断片日記

断片と告知

池袋大橋

家からアトリエに行く道は何通りもあって、少し余計に歩きたい気分のときは、池袋大橋を渡って西口に行く。東口の家から西口のアトリエに抜ける道は、ビックリガードだったり、WEロードだったり、どれも線路の下を通るトンネルなのだけれど、池袋大橋だけは線路の上をまたぐ陸橋だ。山手線、埼京線東武東上線の線路が足元に伸び、夕暮れ時にはぎっしりと人の詰まった電車が北に向かって走っていくのが見える。

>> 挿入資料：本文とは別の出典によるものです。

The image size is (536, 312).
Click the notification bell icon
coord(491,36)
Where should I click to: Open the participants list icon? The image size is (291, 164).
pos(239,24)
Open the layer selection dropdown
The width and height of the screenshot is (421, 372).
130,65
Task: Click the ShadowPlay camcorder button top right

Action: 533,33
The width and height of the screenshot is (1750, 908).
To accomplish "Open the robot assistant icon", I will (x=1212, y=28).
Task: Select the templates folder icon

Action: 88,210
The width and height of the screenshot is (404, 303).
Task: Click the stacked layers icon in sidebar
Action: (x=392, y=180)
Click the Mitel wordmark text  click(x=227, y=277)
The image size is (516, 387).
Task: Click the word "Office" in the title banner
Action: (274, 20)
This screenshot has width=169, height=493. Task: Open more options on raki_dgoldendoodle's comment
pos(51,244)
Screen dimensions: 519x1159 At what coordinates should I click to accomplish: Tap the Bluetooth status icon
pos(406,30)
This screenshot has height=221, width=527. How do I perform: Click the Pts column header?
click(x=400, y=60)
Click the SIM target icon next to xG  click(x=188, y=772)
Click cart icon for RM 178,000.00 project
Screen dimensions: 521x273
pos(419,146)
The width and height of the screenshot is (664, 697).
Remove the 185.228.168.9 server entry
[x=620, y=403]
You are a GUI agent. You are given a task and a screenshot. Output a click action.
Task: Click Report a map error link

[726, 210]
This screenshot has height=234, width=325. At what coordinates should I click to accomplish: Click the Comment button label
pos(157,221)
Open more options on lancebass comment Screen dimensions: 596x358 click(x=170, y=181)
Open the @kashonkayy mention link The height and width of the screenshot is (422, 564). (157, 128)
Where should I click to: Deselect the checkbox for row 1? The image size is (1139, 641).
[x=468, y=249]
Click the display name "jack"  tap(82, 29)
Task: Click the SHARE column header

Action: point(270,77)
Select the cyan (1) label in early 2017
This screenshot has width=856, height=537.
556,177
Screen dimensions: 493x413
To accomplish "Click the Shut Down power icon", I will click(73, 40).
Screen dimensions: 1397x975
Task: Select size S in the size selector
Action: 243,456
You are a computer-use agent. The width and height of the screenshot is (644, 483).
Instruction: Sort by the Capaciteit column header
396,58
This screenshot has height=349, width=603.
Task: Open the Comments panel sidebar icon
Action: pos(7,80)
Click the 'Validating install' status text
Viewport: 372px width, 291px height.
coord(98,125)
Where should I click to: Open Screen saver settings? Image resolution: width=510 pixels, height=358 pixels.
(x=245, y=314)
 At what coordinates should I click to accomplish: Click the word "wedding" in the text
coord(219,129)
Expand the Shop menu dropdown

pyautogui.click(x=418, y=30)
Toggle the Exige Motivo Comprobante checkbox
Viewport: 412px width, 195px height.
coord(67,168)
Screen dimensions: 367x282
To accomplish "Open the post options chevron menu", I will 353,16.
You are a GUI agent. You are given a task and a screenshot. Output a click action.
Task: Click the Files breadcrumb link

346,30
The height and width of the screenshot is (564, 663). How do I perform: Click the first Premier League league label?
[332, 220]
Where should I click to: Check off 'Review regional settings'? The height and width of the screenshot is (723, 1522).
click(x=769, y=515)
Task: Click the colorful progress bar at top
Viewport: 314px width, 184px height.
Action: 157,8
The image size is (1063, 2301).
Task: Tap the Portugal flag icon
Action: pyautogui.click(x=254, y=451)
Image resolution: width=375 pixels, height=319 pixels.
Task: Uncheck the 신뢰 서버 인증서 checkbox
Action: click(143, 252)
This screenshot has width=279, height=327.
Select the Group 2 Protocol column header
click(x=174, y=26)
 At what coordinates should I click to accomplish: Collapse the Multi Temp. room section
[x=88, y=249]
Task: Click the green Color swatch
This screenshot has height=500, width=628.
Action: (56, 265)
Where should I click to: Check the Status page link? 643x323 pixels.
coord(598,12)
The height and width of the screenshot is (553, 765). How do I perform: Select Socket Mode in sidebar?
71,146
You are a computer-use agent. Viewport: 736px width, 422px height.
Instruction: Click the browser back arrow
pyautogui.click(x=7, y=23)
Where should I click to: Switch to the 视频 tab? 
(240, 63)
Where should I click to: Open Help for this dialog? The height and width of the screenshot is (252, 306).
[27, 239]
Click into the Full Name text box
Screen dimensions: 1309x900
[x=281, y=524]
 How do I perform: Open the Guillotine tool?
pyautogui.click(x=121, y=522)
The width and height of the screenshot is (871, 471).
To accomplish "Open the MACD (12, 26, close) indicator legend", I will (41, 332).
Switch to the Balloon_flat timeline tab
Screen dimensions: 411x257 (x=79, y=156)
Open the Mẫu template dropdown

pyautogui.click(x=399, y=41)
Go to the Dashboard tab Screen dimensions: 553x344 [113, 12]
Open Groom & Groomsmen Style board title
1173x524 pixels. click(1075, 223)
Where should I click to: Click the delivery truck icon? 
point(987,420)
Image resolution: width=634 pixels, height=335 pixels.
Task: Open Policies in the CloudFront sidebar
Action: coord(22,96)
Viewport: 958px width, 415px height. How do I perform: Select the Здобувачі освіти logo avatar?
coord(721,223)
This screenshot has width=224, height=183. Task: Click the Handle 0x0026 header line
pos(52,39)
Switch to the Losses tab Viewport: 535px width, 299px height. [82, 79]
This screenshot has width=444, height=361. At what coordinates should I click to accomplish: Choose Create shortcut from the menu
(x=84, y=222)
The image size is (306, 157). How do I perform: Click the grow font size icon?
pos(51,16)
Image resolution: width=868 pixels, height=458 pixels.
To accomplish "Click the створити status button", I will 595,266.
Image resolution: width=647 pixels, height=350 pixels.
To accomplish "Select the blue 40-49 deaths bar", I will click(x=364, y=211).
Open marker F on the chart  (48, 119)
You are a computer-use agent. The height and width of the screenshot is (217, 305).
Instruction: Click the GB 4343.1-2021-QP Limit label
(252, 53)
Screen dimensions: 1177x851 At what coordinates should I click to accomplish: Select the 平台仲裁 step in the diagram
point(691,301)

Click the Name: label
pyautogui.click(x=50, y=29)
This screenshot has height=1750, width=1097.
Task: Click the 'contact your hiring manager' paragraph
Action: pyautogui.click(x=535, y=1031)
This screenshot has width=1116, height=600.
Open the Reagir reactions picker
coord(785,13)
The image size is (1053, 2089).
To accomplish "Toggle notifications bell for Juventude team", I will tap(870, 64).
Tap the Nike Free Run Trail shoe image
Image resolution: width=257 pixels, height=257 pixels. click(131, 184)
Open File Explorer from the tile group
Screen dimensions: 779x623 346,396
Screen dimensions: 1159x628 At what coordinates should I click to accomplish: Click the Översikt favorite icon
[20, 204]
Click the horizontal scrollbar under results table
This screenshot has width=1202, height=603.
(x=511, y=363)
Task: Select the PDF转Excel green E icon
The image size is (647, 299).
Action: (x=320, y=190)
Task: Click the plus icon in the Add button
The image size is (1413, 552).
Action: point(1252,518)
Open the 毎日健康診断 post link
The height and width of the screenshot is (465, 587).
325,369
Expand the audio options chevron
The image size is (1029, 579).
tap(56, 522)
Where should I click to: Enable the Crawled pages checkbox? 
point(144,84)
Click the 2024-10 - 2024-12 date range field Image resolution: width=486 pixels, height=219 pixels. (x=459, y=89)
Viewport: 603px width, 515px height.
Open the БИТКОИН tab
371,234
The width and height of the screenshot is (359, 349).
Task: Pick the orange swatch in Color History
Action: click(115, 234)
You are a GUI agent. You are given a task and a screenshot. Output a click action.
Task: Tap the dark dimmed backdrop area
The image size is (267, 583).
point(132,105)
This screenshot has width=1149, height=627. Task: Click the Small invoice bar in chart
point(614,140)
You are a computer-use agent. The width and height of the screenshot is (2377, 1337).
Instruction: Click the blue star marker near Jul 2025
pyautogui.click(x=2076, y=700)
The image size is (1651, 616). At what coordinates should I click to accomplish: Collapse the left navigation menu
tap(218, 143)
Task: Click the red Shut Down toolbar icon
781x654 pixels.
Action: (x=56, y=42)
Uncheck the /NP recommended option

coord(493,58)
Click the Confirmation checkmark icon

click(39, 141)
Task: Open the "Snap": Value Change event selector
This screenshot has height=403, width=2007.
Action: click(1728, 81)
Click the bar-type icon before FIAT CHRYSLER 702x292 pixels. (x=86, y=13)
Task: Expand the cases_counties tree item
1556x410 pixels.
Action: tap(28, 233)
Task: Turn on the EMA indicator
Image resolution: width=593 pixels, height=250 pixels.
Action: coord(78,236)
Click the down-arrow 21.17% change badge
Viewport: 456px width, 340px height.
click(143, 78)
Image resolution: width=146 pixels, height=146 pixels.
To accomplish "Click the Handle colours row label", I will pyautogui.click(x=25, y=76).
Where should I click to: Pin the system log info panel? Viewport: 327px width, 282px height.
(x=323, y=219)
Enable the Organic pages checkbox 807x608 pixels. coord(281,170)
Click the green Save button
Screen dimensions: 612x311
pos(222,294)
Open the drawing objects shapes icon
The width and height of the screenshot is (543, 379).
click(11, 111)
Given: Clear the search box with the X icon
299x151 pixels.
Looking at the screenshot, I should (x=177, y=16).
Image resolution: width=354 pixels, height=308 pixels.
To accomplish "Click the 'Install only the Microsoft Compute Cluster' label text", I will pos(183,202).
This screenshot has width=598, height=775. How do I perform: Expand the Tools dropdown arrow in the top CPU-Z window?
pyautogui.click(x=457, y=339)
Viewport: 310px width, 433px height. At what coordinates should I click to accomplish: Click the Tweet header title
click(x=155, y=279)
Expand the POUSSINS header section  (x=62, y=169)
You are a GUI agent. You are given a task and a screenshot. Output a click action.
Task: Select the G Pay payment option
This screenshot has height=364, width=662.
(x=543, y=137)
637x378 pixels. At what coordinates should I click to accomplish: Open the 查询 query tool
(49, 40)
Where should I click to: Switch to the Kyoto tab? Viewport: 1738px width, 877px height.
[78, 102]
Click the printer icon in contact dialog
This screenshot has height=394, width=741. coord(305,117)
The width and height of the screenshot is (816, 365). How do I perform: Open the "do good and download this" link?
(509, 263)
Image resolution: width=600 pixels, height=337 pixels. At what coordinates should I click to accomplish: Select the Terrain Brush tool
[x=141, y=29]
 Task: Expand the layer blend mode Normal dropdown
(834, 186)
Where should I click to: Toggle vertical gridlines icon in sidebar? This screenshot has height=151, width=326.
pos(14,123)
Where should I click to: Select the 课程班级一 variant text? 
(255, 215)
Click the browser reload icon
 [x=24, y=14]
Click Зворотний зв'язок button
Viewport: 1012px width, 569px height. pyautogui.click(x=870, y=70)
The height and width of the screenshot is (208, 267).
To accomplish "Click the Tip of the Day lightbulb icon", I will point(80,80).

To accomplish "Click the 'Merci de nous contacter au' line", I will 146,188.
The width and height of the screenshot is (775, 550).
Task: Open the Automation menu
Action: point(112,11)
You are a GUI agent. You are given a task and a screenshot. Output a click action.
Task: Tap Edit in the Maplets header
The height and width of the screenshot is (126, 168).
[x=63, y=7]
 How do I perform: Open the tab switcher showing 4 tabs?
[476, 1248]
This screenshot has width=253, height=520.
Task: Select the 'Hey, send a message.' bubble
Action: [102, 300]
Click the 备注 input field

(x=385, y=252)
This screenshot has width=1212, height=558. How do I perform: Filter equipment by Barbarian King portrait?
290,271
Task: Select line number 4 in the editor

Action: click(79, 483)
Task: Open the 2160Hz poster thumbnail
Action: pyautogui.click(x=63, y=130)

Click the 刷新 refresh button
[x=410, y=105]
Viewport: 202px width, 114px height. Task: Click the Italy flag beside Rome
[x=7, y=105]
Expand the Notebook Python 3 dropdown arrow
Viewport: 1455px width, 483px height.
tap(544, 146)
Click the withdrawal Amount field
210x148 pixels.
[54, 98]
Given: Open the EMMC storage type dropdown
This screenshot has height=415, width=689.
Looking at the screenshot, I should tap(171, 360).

橋の真ん中あたりで立ち止まると、右手に東武百貨店とラブホテル街、左手にサンシャインとパルコ、正面の遠くに新宿の高層ビルが見える。ろくなものは見えないが、いつでも視界は開けていて、ごうごうと強い風が吹いているのが気持ちがいい。空の広い場所で風に吹かれていると、いつでも海にいるような気持ちになる。一緒に海に行ったことのある人がこういう場所に立つたびに、海にいるみたいだね、と言うのが口癖だったからか。池袋大橋を歩くのは少し余計に歩きたいからじゃなく、本当はただ海が見たいからだけなのかもしれない。